Buy Now, Pay Later (BNPL) is a form of short-term financing that allows consumers to purchase goods and pay for them over time in instalments. Typically, these services are interest-free if payments are made on time, offering an attractive alternative to traditional credit options like credit cards or personal loans. Despite this, BNPL services operate outside the regulatory oversight of the Financial Conduct Authority (FCA), which has raised concerns about consumer protection.

BNPL options are most commonly available at the point of sale, both online and in-store, allowing consumers to spread the cost of purchases over several weeks or months. It’s simplicity and flexibility have made it particularly popular, especially among younger consumers and those with limited access to traditional credit.

Globally, BNPL services have experienced significant growth. In 2022, the number of users worldwide surpassed 360 million, and projections estimate this figure will nearly triple to 900 million by 2027.

In the UK, it has seen a similar rise in adoption. As of 2024, approximately 50% of UK adults (equating to 26.4 million people) had used a BNPL service at some point, a sharp increase from 36% of UK adults at the start of 2023.

Pros and Cons of Buy Now, Pay Later

It is likely to be the case that it is in the best interest of consumers’ for the services to come under the FCA's remit to ensure greater safeguards. Currently, BNPL is largely unregulated, raising concerns about consumer protection, transparency, and the potential for financial harm. To address these concerns, the UK government, in collaboration with the FCA, launched a consultation process aimed at implementing appropriate regulations.

The legislation proposes that products offered by third-party lenders will come under FCA oversight, improving transparency and ensuring clearer, more accessible information for consumers. Merchant-provided services, however, will remain exempt for the time being. This term refers to BNPL options offered and managed directly by the merchant in-house, rather than through a third-party lender (e.g., Klarna or Afterpay).

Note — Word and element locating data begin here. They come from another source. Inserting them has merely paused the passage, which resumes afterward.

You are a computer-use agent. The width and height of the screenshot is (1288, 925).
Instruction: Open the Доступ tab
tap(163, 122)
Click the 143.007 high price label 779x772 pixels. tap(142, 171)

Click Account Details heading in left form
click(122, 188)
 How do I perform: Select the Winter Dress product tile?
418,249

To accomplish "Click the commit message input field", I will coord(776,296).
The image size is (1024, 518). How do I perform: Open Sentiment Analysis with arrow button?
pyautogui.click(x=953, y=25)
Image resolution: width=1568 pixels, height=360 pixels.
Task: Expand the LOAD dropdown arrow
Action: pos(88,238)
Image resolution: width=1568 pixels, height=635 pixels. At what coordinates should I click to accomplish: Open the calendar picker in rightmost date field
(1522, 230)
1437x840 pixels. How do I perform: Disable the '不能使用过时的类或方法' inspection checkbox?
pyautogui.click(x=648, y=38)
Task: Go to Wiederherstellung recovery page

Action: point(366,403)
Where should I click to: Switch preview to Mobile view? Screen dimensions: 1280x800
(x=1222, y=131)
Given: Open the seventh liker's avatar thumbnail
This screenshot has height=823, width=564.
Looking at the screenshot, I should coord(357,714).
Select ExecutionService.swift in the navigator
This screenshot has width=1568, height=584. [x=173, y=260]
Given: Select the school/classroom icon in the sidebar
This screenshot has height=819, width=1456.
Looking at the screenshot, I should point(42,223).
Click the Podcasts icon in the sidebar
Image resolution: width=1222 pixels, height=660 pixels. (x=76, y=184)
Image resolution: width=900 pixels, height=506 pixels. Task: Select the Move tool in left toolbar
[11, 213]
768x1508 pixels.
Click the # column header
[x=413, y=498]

These services are exempt from FCA regulation, as they are considered lower-risk and smaller in scale, though this exemption is subject to government review.

Providers will also be required to conduct affordability checks and ensure that all consumer information is presented in a modern, digital-friendly format to align with new compliance standards.

The government is allowing stakeholders to respond to the consultation until 11:59pm on 29 November 2024. After this, the government will review the responses and publish its final policy position. Legislation will be introduced as soon as parliamentary time allows.

Once the legislation is in place, the FCA will review and publish its final rules. Firms will then have a preparation period before 'Regulation Day', during which they must update their practices and processes to comply with the new rules.